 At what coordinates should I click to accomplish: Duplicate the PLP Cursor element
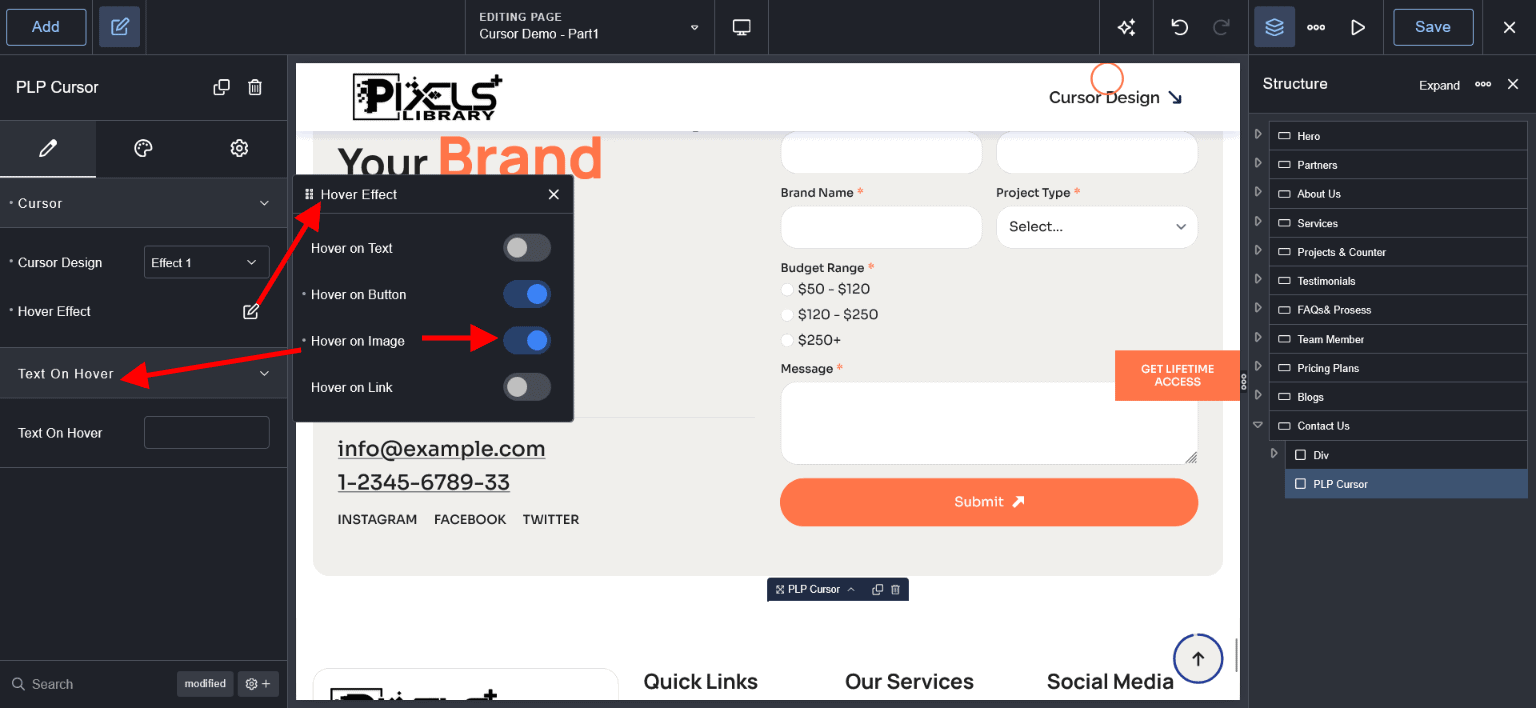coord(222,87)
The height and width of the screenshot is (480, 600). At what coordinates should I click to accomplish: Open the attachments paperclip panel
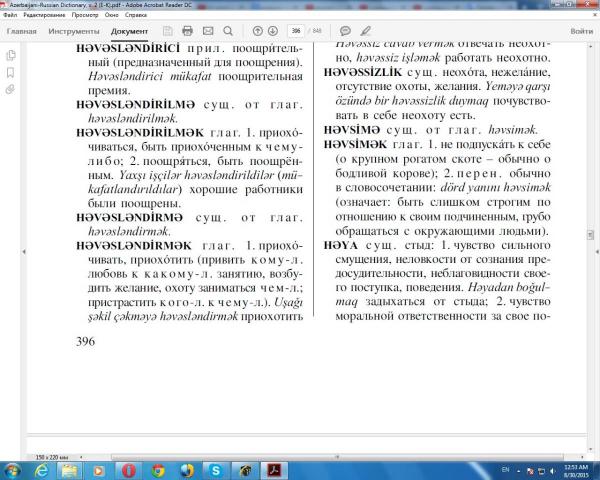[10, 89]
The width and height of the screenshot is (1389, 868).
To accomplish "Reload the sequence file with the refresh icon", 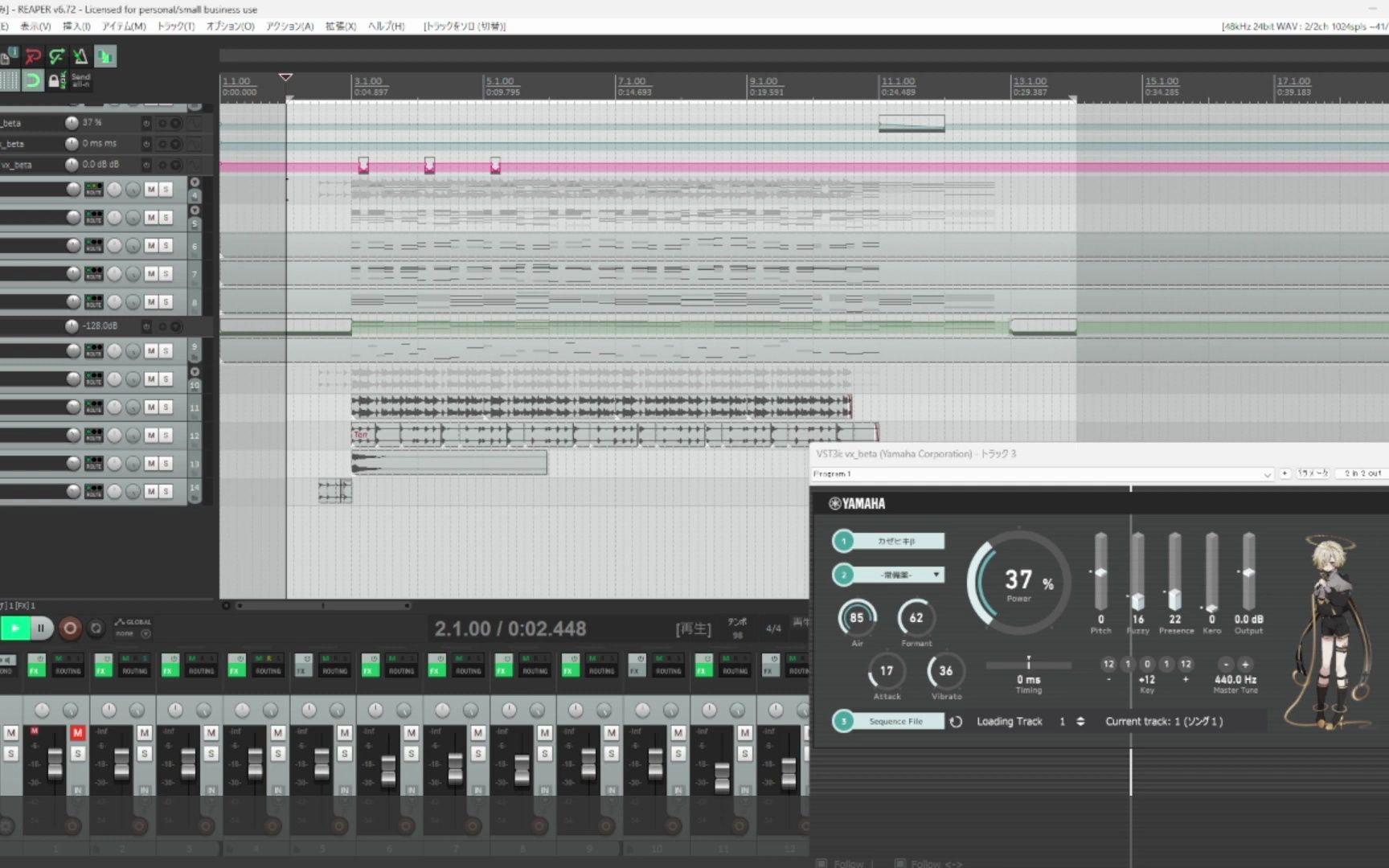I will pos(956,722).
-=-=-=-=-
> _WHAT THIS TASK INVOLVES_
Stop at the line containing "The width and" and include it. Everything from the first line of the material up to there is to be repeated exactly, leaving out pictures.

> _SOLUTION TO THE PROBLEM_
 At what coordinates should I click to accomplish: Duplicate the PLP Cursor element
coord(222,87)
The height and width of the screenshot is (480, 600). At what coordinates should I click to accomplish: Open the attachments paperclip panel
[10, 89]
The width and height of the screenshot is (1389, 868).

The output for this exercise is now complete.